With Astra DB, you can have the database generate the vector embeddings for you as you either insert the document into the collection or at the point of performing the search. This is called Astra Vectorize and it simplifies a crucial step in your RAG pipeline.

To use Vectorize, you first need to set up an embedding provider integration. There’s one built-in integration that you can use with no extra work; the NVIDIA NV-Embed-QA model, or you can choose one of the other embeddings providers and configure them with your API.

When you create a collection, you can choose which embedding provider you want to use with the requisite number of dimensions. A screen shot of the form to create a collection. After the name field, there is a drop down list where you can select the embedding provider you want to use, in this example, NVIDIA has been chosen. Then there are fields for the number of dimensions and the similarity metric to use.

When you set up your collection this way you can add content and have it automatically vectorized by using the special property $vectorize.

result = collection.insert_one(
    {
         "$vectorize": "A robot may not injure a human being or, through inaction, allow a human being to come to harm."
    }
)

Then, when a user query comes in, you can perform a vector search by sorting using the $vectorize property. Astra DB will create the vector embedding and then make the search in one step.

cursor = collection.find(
    {},
    sort={"$vectorize": "Are robots allowed to protect themselves?"},
    limit=5
)

There are several advantages to this approach:

The Astra DB team has done the work to make the embedding creation robust already
Making two separate API calls to create embeddings and then store them is often slower than letting Astra DB handle it
Using the built-in NVIDIA embeddings model is even quicker than that
You have less code to write and maintain

A world of vector embedding options

As we have seen, there are many choices you can make in how to implement vector embeddings, which model you use, and which provider you use. It's an important step in your RAG pipeline and it is important to spend the time to find out which model and method is right for your application and your data.

You can choose to host your own models, rely on third-party APIs, abstract the problem away through frameworks, or entrust Astra DB to create embeddings for you.
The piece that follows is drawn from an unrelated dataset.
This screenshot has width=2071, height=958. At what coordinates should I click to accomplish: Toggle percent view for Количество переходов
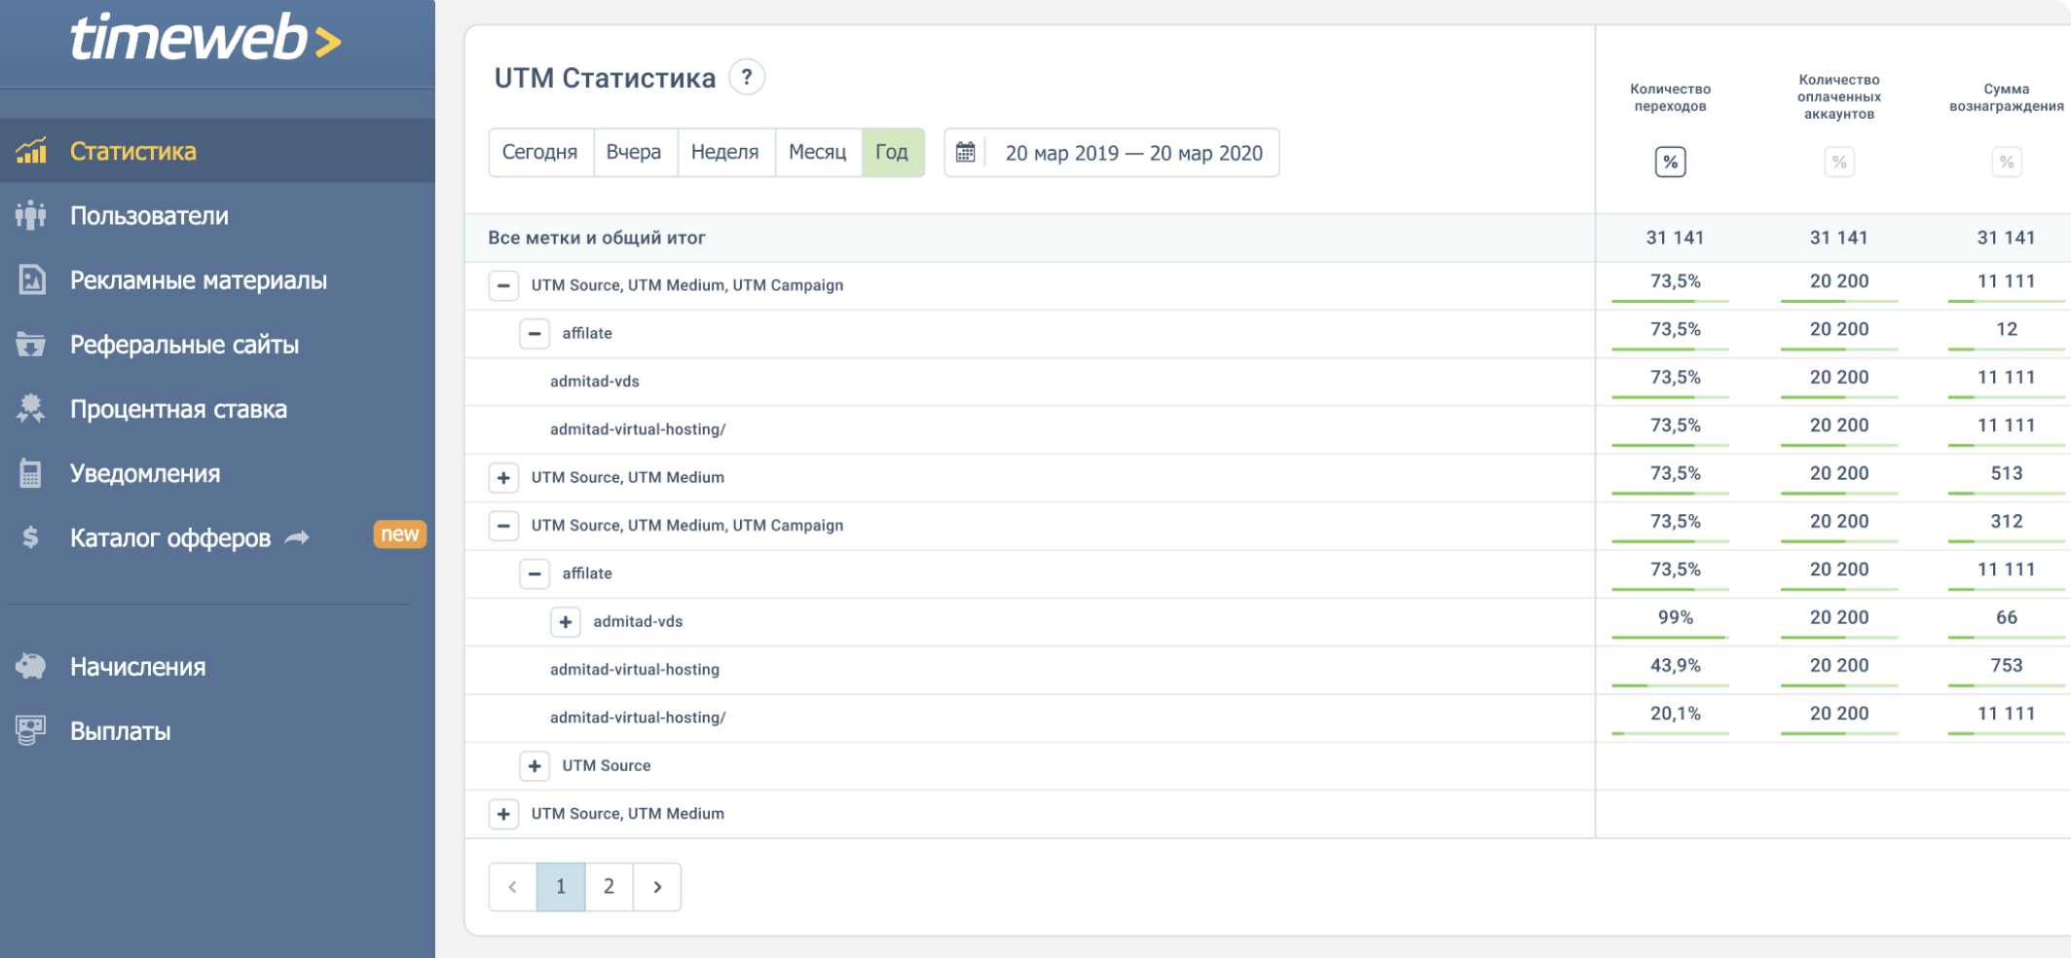[x=1670, y=162]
Of course, if you want to avoid code entirely, then you can drag-and-drop your components into place with Langflow.

If you want to chat more about vector embeddings and RAG, drop into the DataStax Devs Discord or drop me an email at phil.nash@datastax.com.

Frequently asked questions

What are vector embeddings?

Vector embeddings are numerical representations of text in multi-dimensional space used for tasks like document retrieval and recommendation systems.
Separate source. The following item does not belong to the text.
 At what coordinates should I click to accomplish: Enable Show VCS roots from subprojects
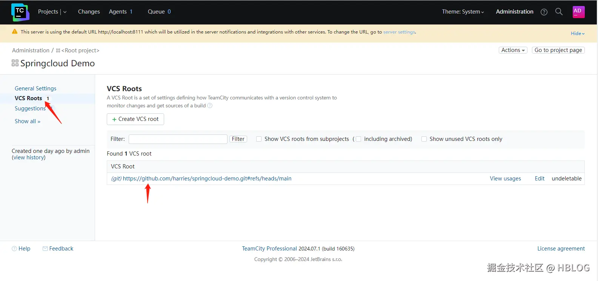pyautogui.click(x=259, y=139)
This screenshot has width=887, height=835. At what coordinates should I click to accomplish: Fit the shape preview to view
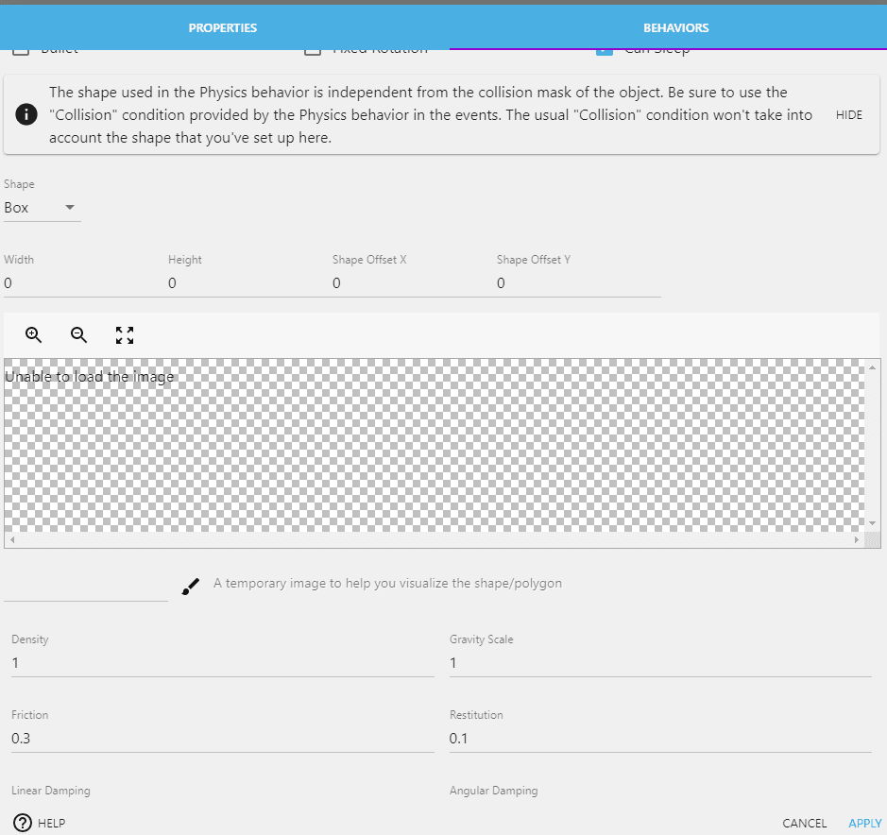pyautogui.click(x=125, y=334)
What steps are involved in creating vector embeddings for a retrieval-augmented generation (RAG) app?

To create vector embeddings, you need to:

Collect unstructured data
Split data into chunks
Turn chunks into vector embeddings
Store embeddings in a vector database

How can I create vector embeddings locally in Python?

You can create vector embeddings locally in Python using pre-trained embedding models from the HuggingFace, specifically using the sentence-transformers library.
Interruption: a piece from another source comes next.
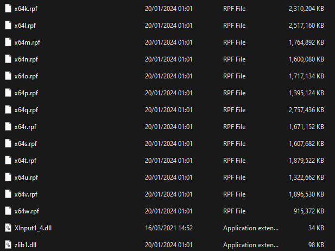Select the XInput1_4.dll gear file icon
The image size is (335, 251).
point(8,228)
What are some limitations of local embedding models?

Local embedding models handle a limited number of tokens effectively, and larger models require substantial memory and storage.

How can I create vector embeddings using an API?

You can create vector embeddings using APIs provided by services such as OpenAI, Google, and Cohere.

Are there frameworks to simplify embedding creation?

Yes, frameworks like LangChain and LlamaIndex offer standardized interfaces that abstract the complexities of embedding models and APIs.

What is Astra Vectorize, and how does it simplify the embedding process?

Astra Vectorize enables Astra DB to automatically generate vector embeddings as documents are inserted or queries are performed.

What are the advantages of using Astra Vectorize?

The advantages include simplified code maintenance, faster performance, improved efficiency, and robustness through pre-tested integrations.